A dear loss

From Arizona last week came the sad news that John O’Connor, husband of former Supreme Court Justice Sandra Day O’Connor, has grown romantically attached to another patient in an Alzheimer’s facility where both live. For Justice O’Connor, the pain of watching her husband drift away must at some level be balanced by the notion that his new relationship brings him some measure of happiness and peace. Their son reported she was gratified that her husband “was relaxed and happy and comfortable living here.”

John O’Connor’s fading connection stands as a reminder of the capriciousness of this tragic disease and, in this case, of its consequences not just for the O’Connor family but for the nation.

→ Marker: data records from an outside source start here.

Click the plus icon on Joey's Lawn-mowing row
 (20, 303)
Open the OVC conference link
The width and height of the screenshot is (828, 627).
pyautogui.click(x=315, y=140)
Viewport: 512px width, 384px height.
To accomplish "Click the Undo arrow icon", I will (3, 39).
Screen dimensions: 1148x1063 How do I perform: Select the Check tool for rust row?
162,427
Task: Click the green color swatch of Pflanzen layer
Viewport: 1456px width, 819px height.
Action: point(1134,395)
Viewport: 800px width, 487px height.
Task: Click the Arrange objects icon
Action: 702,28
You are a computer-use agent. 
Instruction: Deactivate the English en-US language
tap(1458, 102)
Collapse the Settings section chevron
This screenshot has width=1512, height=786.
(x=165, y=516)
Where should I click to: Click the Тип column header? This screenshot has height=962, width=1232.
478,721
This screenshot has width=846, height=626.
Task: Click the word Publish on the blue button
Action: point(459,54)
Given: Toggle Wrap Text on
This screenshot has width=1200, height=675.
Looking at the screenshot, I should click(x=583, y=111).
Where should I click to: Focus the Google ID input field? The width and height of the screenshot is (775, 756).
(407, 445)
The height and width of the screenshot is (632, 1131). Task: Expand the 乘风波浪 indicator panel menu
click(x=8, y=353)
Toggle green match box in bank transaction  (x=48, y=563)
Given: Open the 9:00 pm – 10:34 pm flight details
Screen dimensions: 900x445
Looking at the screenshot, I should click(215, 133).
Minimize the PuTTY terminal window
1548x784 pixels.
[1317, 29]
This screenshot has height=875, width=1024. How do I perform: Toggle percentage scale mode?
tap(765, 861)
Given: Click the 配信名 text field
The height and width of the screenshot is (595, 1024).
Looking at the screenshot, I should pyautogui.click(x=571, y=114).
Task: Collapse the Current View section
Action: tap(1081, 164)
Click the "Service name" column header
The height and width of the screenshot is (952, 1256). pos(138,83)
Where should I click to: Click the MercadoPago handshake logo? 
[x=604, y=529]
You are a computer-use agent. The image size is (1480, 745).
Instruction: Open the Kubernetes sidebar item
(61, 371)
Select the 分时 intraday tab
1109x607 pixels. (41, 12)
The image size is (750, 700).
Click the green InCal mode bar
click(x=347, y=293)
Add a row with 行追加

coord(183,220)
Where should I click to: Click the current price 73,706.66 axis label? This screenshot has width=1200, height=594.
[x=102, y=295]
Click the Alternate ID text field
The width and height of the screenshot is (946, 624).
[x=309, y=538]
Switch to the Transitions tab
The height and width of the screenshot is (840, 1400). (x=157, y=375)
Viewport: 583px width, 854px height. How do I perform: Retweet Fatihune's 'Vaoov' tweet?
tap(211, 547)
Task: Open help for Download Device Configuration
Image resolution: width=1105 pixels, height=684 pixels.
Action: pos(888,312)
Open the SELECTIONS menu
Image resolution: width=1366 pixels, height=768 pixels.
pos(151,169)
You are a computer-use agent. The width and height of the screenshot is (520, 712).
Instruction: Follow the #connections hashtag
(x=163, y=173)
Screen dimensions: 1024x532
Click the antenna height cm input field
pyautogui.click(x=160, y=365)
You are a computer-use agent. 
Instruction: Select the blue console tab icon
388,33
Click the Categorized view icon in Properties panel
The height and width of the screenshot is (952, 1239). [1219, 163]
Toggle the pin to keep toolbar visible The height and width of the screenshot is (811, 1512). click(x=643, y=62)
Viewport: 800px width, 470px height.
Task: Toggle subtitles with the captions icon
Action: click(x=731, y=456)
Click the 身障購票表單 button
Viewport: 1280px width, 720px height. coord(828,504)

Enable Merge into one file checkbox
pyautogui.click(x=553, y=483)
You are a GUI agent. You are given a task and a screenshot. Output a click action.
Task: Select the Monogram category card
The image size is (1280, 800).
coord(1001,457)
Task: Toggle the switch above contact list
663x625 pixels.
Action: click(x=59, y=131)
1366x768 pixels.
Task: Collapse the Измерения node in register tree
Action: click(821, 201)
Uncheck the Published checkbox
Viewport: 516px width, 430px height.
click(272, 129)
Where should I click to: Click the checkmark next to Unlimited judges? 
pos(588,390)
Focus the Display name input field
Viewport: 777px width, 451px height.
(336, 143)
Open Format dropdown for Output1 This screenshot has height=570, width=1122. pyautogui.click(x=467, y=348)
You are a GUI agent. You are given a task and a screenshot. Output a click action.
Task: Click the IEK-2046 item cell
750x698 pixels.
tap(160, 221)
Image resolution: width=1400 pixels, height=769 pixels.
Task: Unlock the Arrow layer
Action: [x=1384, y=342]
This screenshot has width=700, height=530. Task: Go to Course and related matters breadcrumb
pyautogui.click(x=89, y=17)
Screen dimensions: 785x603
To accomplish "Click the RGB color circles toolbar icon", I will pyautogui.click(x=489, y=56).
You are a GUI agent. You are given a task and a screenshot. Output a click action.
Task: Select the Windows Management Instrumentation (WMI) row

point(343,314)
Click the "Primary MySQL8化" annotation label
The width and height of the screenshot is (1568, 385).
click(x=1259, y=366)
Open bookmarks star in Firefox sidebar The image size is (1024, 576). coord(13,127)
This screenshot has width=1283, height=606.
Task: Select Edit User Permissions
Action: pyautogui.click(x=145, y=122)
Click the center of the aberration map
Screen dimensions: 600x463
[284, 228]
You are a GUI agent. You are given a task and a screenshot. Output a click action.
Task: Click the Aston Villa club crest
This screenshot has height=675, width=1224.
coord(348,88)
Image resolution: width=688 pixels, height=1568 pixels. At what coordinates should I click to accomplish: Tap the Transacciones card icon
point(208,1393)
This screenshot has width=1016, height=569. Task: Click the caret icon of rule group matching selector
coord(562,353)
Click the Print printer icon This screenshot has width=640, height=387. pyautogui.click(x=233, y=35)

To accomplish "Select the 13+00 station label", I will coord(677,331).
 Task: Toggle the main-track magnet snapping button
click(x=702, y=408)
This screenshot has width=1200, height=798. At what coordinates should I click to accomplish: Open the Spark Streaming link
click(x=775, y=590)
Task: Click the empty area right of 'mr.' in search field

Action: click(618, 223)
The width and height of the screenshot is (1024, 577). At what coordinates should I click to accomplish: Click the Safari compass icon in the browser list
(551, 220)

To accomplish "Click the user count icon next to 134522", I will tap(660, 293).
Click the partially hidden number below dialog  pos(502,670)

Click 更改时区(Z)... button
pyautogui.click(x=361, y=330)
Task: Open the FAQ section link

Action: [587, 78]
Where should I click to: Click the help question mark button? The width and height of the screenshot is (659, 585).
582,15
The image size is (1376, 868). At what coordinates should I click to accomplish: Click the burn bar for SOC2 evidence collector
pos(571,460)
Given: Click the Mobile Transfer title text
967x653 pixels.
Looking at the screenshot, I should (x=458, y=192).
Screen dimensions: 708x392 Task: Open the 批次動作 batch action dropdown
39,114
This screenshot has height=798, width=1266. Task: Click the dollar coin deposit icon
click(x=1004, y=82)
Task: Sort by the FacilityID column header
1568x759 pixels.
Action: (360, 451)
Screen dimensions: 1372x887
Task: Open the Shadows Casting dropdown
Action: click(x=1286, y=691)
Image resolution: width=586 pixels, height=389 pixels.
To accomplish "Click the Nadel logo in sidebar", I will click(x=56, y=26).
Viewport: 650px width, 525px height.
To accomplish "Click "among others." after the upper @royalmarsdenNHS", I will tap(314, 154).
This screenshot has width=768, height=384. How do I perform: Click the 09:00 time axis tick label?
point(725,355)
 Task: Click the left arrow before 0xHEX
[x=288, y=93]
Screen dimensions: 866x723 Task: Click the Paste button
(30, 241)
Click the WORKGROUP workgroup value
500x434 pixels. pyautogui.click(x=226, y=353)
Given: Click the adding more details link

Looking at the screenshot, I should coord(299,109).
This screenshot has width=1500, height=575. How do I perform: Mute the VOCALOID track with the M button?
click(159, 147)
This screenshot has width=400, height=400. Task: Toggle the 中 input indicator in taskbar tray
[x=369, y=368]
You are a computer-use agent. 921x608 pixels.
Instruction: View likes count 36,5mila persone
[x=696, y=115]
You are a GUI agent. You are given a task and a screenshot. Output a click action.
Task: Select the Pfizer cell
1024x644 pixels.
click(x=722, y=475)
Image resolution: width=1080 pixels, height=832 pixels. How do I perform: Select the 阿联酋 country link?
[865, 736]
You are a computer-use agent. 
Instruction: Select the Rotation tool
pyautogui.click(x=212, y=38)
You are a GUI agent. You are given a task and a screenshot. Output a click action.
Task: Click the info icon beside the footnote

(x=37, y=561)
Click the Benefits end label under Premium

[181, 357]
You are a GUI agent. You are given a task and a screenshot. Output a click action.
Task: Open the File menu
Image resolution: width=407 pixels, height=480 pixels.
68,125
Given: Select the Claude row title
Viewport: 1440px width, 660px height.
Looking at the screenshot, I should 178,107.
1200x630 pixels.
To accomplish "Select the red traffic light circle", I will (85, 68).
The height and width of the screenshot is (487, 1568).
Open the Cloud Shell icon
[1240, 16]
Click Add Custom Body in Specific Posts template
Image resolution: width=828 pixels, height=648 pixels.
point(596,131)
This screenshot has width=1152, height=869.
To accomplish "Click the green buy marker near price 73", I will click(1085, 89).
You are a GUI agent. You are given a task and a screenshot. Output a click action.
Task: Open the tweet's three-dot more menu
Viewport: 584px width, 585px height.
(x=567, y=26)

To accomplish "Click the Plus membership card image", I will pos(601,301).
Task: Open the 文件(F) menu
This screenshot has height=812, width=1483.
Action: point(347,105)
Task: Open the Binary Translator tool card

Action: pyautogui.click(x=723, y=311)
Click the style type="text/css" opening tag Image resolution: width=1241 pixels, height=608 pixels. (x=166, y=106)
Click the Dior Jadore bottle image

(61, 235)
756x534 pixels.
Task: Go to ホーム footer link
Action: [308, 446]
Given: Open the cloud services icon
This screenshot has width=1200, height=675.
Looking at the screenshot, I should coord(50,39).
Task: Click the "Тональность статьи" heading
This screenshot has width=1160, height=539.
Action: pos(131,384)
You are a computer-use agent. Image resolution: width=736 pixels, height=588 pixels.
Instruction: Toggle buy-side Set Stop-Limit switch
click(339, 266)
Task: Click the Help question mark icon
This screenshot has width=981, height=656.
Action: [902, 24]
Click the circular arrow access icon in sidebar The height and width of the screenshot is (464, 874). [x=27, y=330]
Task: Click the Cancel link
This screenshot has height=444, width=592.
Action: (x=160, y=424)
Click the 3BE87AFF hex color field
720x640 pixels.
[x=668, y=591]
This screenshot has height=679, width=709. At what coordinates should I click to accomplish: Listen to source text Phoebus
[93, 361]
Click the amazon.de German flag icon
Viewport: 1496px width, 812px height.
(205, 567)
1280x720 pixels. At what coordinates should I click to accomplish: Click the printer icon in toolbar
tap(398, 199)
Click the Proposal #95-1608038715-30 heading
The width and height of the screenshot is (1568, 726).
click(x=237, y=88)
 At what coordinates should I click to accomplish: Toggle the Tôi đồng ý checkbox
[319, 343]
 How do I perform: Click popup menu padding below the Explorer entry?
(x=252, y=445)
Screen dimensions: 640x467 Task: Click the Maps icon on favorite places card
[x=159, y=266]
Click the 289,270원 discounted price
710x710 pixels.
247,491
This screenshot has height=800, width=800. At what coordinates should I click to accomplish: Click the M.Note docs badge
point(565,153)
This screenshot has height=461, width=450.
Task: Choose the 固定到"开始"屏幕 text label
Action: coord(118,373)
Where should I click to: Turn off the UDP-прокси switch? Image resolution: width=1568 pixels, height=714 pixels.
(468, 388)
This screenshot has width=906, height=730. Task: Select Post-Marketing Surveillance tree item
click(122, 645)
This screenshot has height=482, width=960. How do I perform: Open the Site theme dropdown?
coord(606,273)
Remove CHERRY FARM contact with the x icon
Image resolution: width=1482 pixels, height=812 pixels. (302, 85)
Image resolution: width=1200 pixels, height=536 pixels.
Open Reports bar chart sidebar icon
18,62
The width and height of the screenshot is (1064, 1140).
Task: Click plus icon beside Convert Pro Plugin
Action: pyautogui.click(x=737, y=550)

Justice O’Connor decided to leave the court in 2005 in part to care for her husband, who had sacrificed much for her and whose grasp of memory was rapidly weakening. Yet by the time her successor was confirmed, her husband’s Alzheimer’s had progressed to the point that there was little she could do for him. Her protracted departure from the court denied her the time she had hoped to give her husband, and it had a profound and lasting effect on the court she left. By replacing her with Samuel A. Alito Jr., President Bush radically tilted the bench to the right, substituting Alito’s strident conservatism for O’Connor’s studied moderation.

That was especially apparent at the end of the court’s last term, when Alito joined conservative justices in asserting that the Constitution does not permit public schools to adopt plans, even voluntarily, to achieve racial balance. Throughout her long career, O’Connor consistently ruled that schools could take race into account, so the switch of her vote for Alito’s endangers a long and distinguished line of precedent that has strengthened American life. O’Connor protected and nurtured that reasoning; Alito has abandoned it.


It is the doubly sad tragedy of John O’Connor’s Alzheimer’s that he is becoming lost to his wife, and that she has been lost to us.